Rolf Ernst Gohs (26 October 1933 – 23 August 2020) was a Swedish comic creator. He was born in Estonia but moved to Sweden in 1946.

Acclaimed mostly for his artwork, Gohs usually writes his own stories as well. Early works such as Mannen från Claa (The Man from Claa) and Dödens Fågel (The Bird of Death) were well received.
In 1957, he began to produce covers for the Swedish "Fantomen" comic book and also produced some interior art. Today, he is probably best known for his cover paintings. As Sweden's most prominent comic book cover artist, Gohs has produced covers featuring some of the most well-known comic characters from all over the world. Many of his works have been published outside Sweden.

Swedish Fantomen album from 1994. Art by Rolf Gohs.

In 1969, Gohs created his most famous comic, Mystiska 2:an (The Mysterious Two) about two young teenagers in Stockholm. Sometimes the stories were pure adventure style, at other times more of social realism. Mystiska 2:an was published irregularly in comic books and album form for almost twenty years.

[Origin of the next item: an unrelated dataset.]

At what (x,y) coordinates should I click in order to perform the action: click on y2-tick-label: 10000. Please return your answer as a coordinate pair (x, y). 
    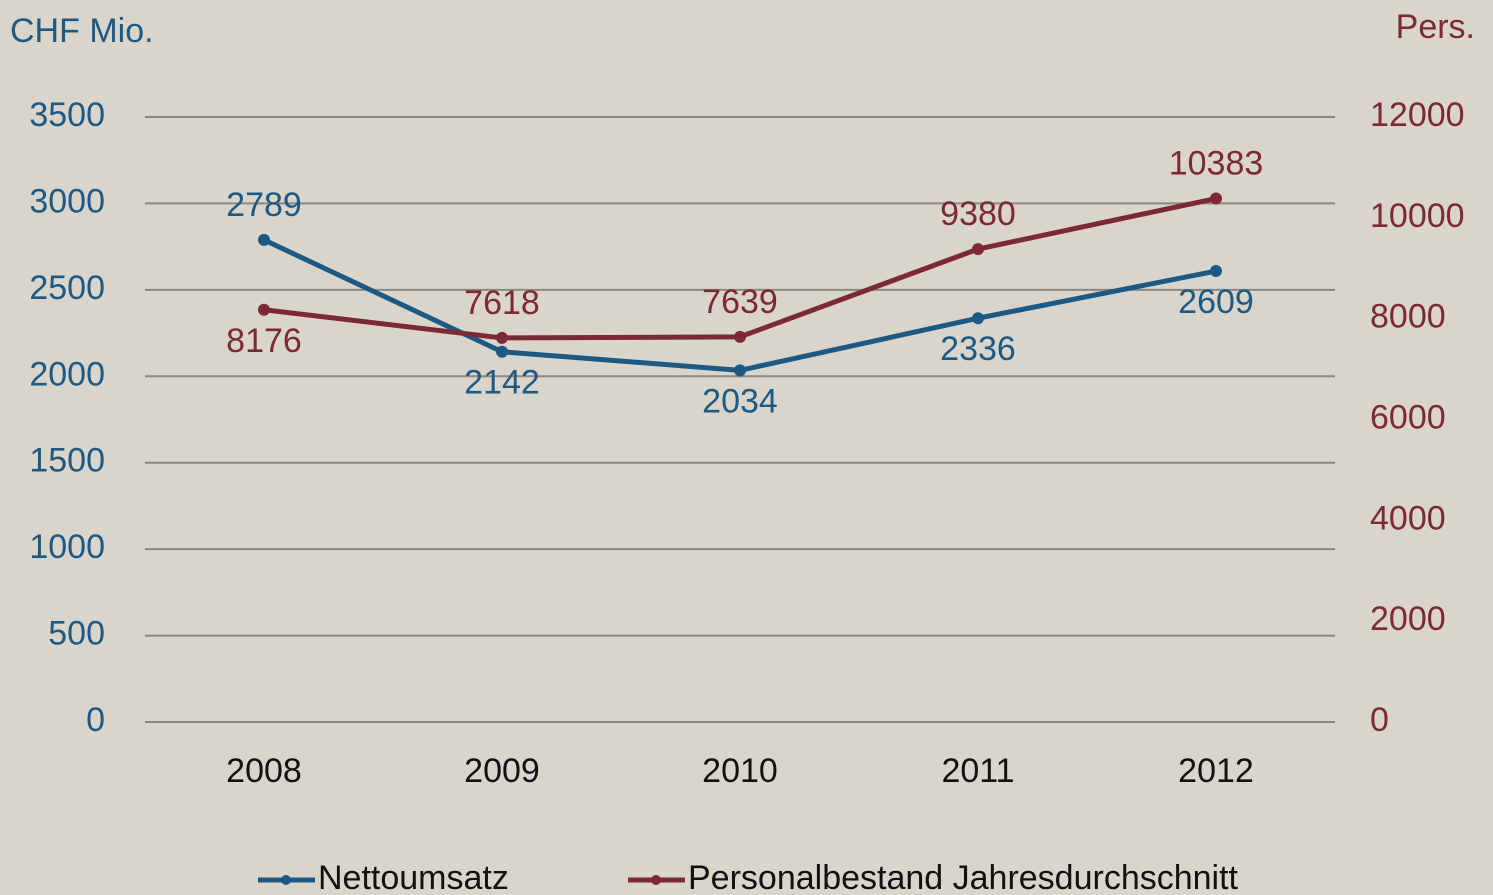
    Looking at the image, I should click on (1418, 216).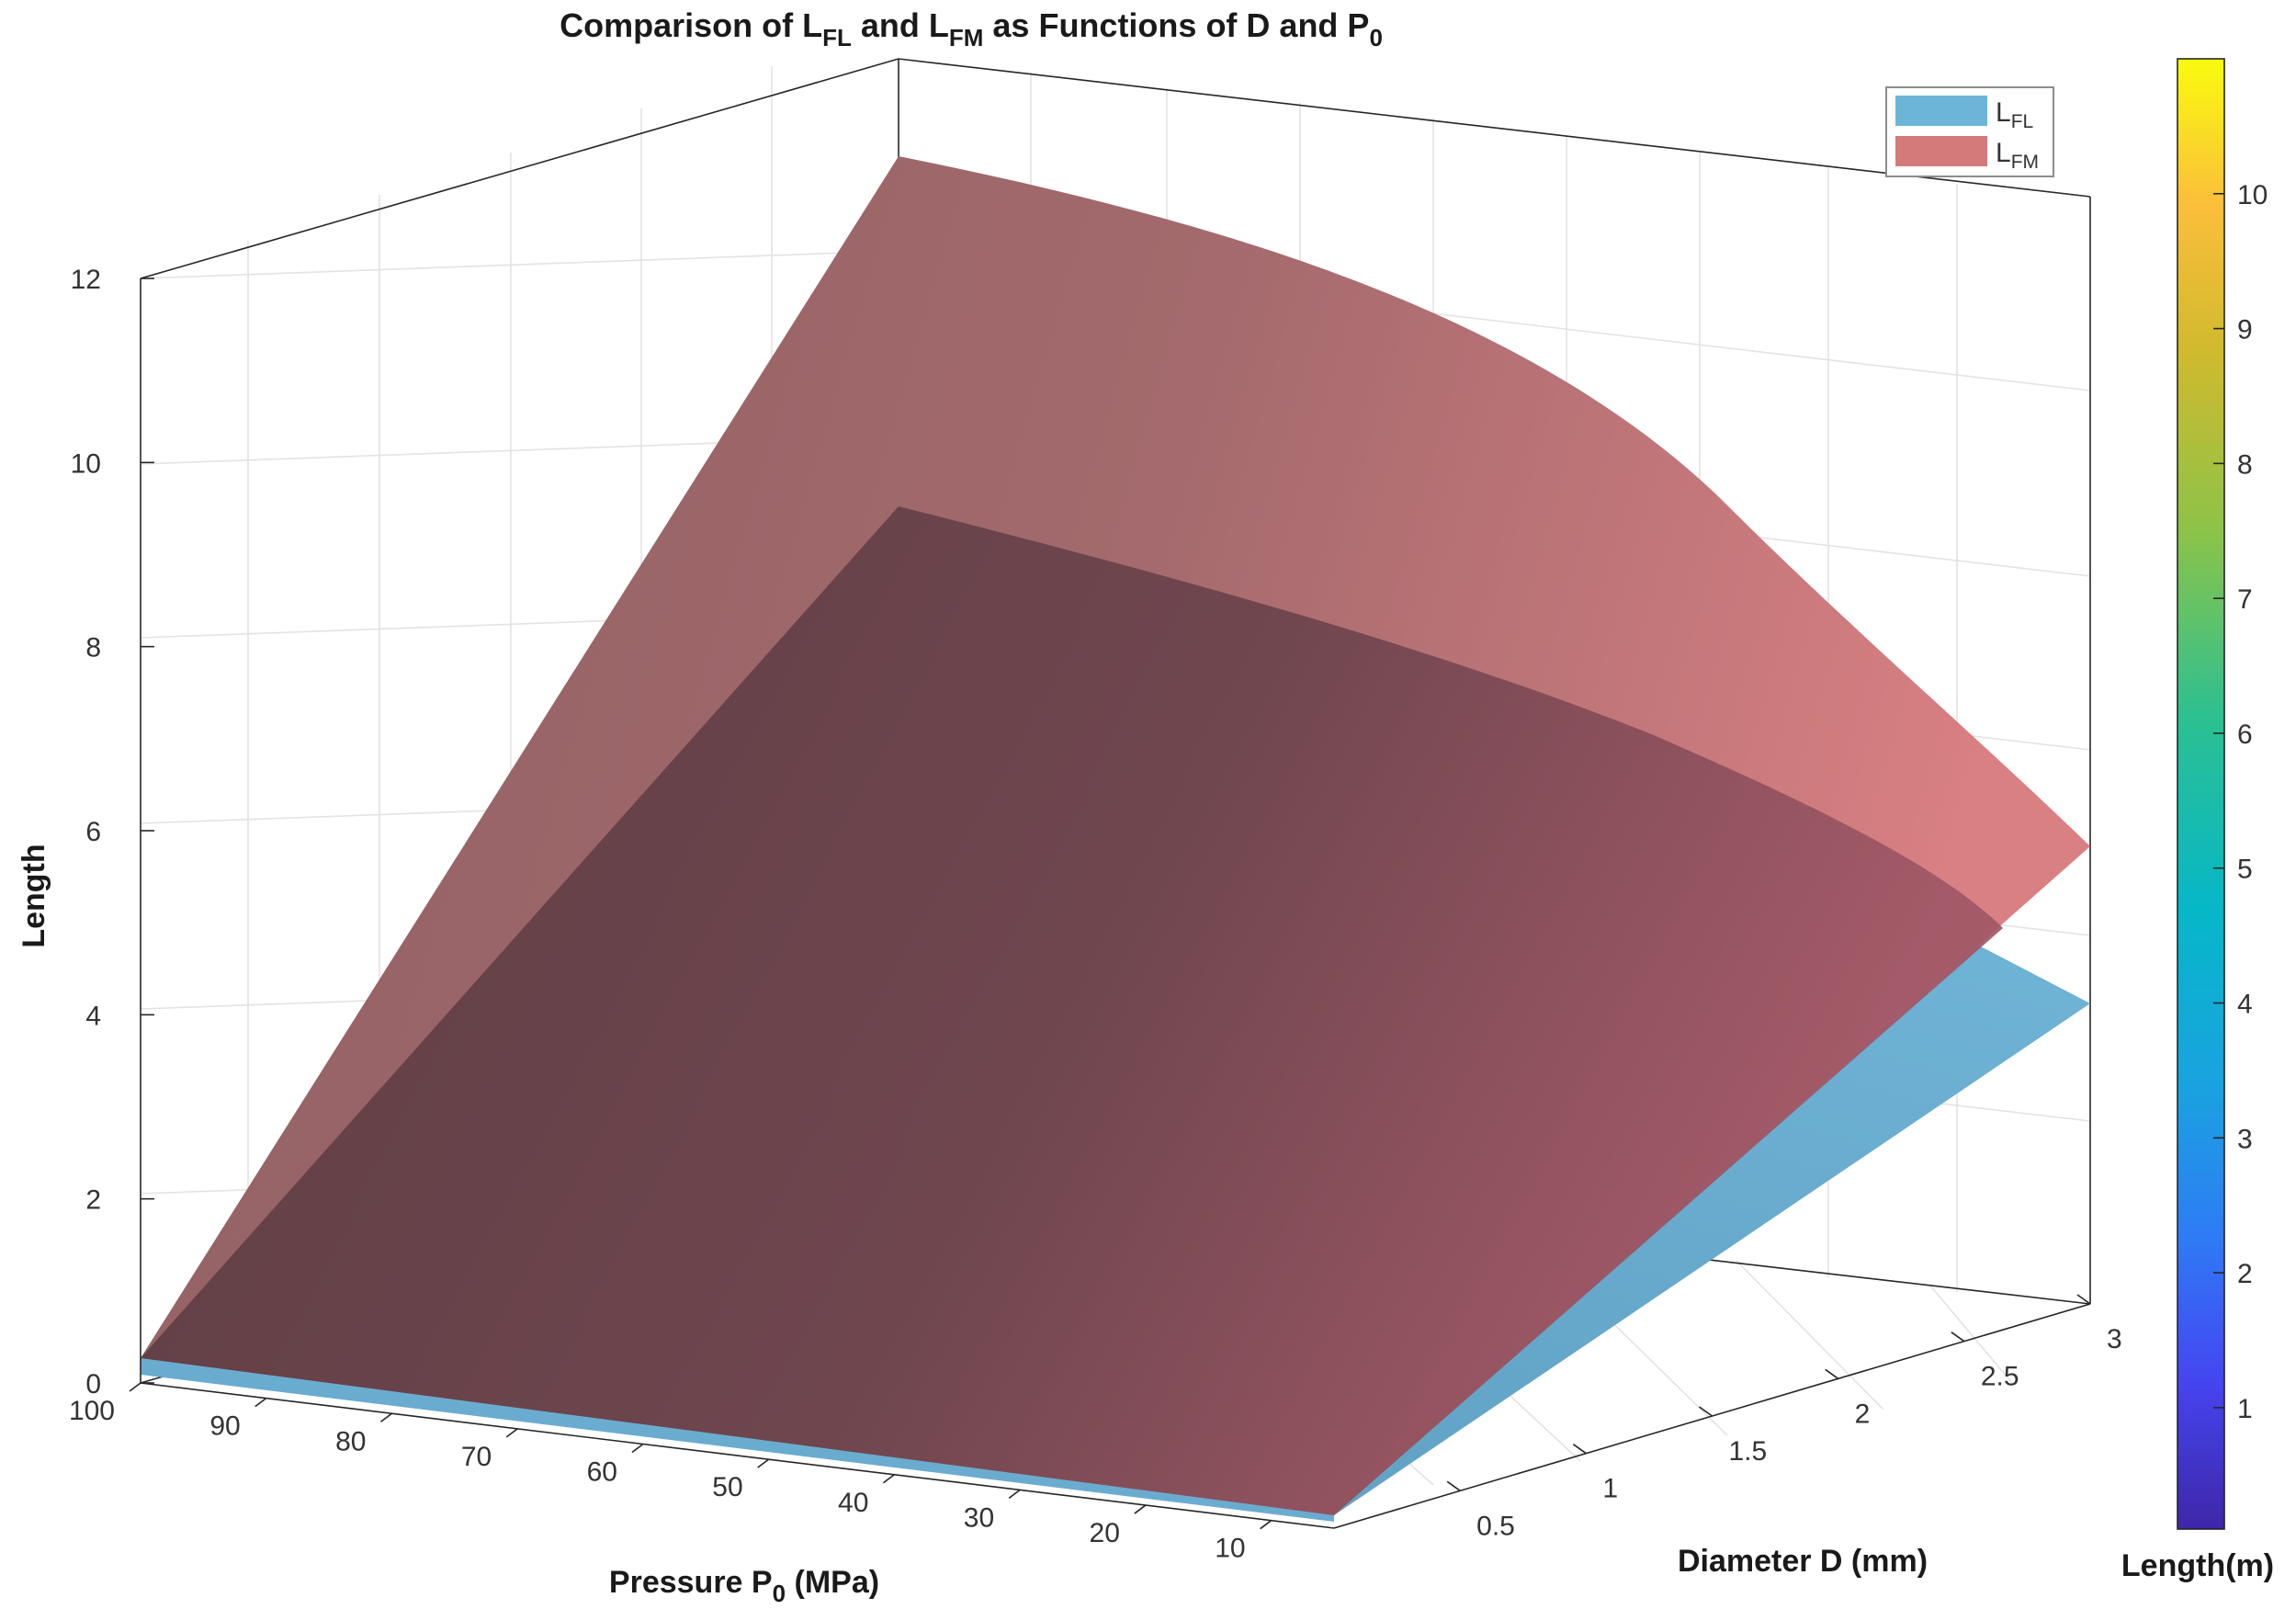  What do you see at coordinates (2245, 870) in the screenshot?
I see `colorbar-tick-label: 5` at bounding box center [2245, 870].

However, a 1980s story where one of the young boys fell in love with a grown-up man, caused some controversy on the Swedish comic book arena, and apparently meant the end of the feature (as well as the recently created magazine Comet, in which it was published).

Since then, Gohs produced a comic book story about the legendary Children's Crusade directly for the Swedish Phantom comic book.